The addicts cannot adjust to the needs of the society - their moods, appetite, thinking processes are all badly disrupted. A few instances that I have known first-hand, have taken away whatever the family has been able to build over decades, tear them apart, bring instability, and rob the joys of simple things in life. The continuous supply of the substances requires money. The cycle is so vicious and the earnings so lucrative that mafia emerges in the process. The users prefer a dose of amphetamine or a shot of whiskey or vodka, or a deal of hand over a good meal on the table, no matter how nourishing it is.
As we talk about addicts, we would reason out the “whys” and “hows” which led them to do what they did. Well, most of us would also begin to refer to the victims in a derogatory tone, commenting on their poor choices and upbringing in life and so on. People addicted to harmful substances are the first to be targeted and criticized; more so, because their addictions are visible to human eye and can be felt by other senses.
As I further probe the subject, I learned that addiction can be either physiological or psychological. Sometimes both! (as my mentor rightly suggested). One can obsess over gaming, social media, pornography, etc., these are perhaps a few of the psychological addictions that one can be trapped by, what with the world-wide-web being at the tip of our finger
Likewise, even if it is controversial to use the word addiction to aspects pertaining to beliefs, power hunger, and many other critical issues that loom large in our society, I think it would still need to be said, that some people are addicted to certain religious beliefs and practices without proper discernment; believing it to be the right thing, even if it is harmful. Objective functional life does not need people to be doing certain things beyond the need, and in doing so, causes more harm than good. And for the thirst of uncontrolled power, wealth, etc., we do unfathomable deeds!
Looking at the second definition - an unusually great interest in something or a need to do or have something; it makes me feel like I too, am addicted to certain things - because I too had felt a compulsive need to do or have something. I say this because one needs to become aware that one faltered before beginning his or her fight.
A few years ago, I found myself admitted to the hospital many times in a year. The prognosis? Neurasthenia. I literally had to google what it was and why I developed this condition. I realized later that there was a trigger to the condition. As I dealt with it, it was difficult because the symptoms were- loose motions, vomiting, shivers, instant weakness and a feeling that I lacked oxygen in my body. With the numerous trips to the emergency, it stumbled upon me that, I’m okay when sedated. I was elated, pop the medicine and sleep, the sickness goes away! There was a need to constantly take the medicines!! Or so, I believed.

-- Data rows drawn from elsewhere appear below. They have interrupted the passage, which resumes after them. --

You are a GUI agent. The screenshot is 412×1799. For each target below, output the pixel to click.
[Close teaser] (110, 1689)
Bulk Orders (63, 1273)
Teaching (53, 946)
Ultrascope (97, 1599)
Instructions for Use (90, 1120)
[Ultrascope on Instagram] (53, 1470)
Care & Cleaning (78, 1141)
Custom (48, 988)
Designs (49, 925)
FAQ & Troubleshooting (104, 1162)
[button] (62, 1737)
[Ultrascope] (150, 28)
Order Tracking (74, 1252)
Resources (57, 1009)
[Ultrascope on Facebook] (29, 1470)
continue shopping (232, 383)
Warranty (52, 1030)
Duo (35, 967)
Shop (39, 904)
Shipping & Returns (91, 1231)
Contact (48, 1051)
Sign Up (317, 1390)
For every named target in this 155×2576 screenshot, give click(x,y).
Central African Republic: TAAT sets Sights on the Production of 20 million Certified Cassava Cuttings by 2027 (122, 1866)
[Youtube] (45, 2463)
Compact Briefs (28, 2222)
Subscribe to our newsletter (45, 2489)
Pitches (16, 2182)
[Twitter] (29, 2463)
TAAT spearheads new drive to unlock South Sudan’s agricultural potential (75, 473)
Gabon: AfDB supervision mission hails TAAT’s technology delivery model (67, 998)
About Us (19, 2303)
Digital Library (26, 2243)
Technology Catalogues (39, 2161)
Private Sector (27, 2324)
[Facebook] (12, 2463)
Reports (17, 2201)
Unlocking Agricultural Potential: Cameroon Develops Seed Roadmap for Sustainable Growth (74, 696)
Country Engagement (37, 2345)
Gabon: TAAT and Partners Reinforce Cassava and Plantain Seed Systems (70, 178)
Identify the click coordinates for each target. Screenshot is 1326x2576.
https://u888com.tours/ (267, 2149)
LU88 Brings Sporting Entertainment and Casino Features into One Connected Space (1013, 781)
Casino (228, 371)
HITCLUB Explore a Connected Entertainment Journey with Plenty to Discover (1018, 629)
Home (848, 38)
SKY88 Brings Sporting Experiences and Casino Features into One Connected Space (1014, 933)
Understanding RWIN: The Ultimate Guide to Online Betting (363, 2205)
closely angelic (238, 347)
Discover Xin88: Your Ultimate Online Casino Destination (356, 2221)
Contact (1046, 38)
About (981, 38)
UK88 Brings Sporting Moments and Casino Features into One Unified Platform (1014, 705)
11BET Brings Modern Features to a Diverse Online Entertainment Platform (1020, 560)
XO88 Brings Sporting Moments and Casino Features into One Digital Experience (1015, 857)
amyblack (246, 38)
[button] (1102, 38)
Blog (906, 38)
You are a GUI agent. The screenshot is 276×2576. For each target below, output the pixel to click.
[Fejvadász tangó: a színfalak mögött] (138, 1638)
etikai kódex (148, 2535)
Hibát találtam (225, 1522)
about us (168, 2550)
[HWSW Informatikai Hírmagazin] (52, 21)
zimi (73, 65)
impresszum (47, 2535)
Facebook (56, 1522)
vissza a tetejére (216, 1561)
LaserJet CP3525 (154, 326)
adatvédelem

Between two hospitals and two MDs, I continued my treatment with the late Dr. W. Pde. He was kind enough to explain to me that I have to fight my problems, lest I get addicted to the medications. He helped reduce the dosage and wean me out of the pills in his own quiet way. It helped.
My parents also played an important role in it, my mother said, “why brood over something to the extent that it affects your whole being? Just don't let it take control of you”. I straightened my back, thought to myself, “I don’t want to be hooked on to the medicines”. That was the day that I chose to let go, to start fresh and above all, to let my mind take control of the situation. The condition, sure decreased. It recurs but not with such severity as before.
With this experience in my life, I would want to share the fact that, yes, one can be addicted to any form of substance, conduct, behavior, etc., But there’s always a way out, it’s not the end of the road. We only need to make a conscious choice, seek help, stick to it and fight it head on! Deep thinking is needed here. And the conviction that between the mind and the body, what should eventually matter is the MIND. Undeniably.